According to the Drewry World Container Index (WCI), the benchmark for international container freight costs, average rates increased to about US $2,182 per 40-foot container, reversing recent declines that had pushed pricing toward the lowest levels seen since early 2025.
Transpacific headhaul pricing was a primary contributor to the overall gain, with spot rates from major Asian export hubs rising sharply. For example, rates from a leading Chinese port to New York climbed nearly 19 %, while those to the U.S. West Coast saw an 18 % increase, reflecting stronger demand for capacity on Asia-to-North America trade corridors. Meanwhile, European trades also posted solid growth, with routes to Genoa and Rotterdam recording double-digit and mid-single-digit gains respectively.

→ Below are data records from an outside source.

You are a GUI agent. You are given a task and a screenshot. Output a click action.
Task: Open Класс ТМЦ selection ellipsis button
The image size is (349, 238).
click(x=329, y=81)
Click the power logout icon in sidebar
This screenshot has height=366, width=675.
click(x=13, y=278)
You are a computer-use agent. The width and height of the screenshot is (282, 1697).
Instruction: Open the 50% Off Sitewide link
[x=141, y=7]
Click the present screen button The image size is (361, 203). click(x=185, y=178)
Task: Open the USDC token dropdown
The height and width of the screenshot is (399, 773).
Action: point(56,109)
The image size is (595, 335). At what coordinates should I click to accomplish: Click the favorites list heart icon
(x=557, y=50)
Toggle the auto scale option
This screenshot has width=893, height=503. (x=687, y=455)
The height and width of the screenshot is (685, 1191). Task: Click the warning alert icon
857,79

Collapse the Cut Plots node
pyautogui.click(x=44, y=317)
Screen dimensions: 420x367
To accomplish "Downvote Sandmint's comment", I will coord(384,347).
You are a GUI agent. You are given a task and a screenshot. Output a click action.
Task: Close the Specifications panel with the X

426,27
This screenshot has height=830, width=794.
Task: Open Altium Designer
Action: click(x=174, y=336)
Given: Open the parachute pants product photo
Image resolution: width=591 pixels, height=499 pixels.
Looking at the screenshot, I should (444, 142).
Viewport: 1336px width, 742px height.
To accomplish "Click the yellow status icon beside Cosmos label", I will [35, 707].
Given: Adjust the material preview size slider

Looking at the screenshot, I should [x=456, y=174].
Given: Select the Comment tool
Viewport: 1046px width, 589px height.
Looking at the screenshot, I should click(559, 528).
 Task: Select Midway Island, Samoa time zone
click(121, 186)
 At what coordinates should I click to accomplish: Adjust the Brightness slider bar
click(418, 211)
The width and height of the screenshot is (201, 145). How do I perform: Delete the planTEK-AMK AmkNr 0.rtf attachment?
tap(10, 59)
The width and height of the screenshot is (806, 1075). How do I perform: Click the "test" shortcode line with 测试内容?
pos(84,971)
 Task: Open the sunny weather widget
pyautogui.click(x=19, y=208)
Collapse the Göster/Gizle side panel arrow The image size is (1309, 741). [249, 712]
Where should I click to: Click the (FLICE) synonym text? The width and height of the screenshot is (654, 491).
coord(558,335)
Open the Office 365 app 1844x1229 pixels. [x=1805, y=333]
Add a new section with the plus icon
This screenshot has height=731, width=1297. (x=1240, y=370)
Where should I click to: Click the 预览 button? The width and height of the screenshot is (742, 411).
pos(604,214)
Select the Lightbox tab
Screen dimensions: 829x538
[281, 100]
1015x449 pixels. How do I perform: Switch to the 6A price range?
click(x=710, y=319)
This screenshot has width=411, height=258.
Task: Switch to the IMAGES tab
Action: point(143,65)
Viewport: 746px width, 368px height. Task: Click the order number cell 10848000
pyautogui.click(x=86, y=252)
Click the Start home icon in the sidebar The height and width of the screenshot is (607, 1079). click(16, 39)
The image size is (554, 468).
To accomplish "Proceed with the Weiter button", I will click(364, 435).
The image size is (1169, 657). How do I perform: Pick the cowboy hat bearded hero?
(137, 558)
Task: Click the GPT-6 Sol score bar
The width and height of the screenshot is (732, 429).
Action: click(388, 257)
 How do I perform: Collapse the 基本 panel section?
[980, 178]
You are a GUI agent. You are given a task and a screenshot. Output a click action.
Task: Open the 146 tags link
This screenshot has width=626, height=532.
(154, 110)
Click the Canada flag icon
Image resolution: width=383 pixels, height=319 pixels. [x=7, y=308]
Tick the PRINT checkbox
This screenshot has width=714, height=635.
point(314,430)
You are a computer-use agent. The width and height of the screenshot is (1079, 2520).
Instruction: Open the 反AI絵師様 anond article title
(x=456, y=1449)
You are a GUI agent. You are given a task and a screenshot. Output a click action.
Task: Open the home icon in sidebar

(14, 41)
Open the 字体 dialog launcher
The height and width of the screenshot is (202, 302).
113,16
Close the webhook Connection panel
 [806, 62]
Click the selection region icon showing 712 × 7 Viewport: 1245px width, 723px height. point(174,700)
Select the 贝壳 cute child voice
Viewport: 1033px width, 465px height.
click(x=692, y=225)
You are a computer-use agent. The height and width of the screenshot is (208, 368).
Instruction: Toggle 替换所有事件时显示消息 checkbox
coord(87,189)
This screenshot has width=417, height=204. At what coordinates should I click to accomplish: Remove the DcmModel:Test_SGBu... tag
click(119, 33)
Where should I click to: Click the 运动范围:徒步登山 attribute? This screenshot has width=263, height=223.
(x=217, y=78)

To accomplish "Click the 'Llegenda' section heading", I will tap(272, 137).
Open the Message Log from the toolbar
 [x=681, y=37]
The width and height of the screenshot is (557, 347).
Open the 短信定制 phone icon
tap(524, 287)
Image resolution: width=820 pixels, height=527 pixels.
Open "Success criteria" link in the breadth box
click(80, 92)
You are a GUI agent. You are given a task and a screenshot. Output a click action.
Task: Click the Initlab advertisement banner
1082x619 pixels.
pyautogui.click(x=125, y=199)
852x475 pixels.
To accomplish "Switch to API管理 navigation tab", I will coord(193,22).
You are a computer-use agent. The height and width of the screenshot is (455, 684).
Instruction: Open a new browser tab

Analysts say part of the price uptick stems from carriers’ efforts to manage capacity more tightly, including blank sailings and other tactical adjustments, which can help support pricing when demand rebounds. With early freight bookings ahead of the Lunar New Year factory slowdown in February 2026, pricing pressure may persist in the near term as shippers seek space and carriers capitalise on seasonal demand.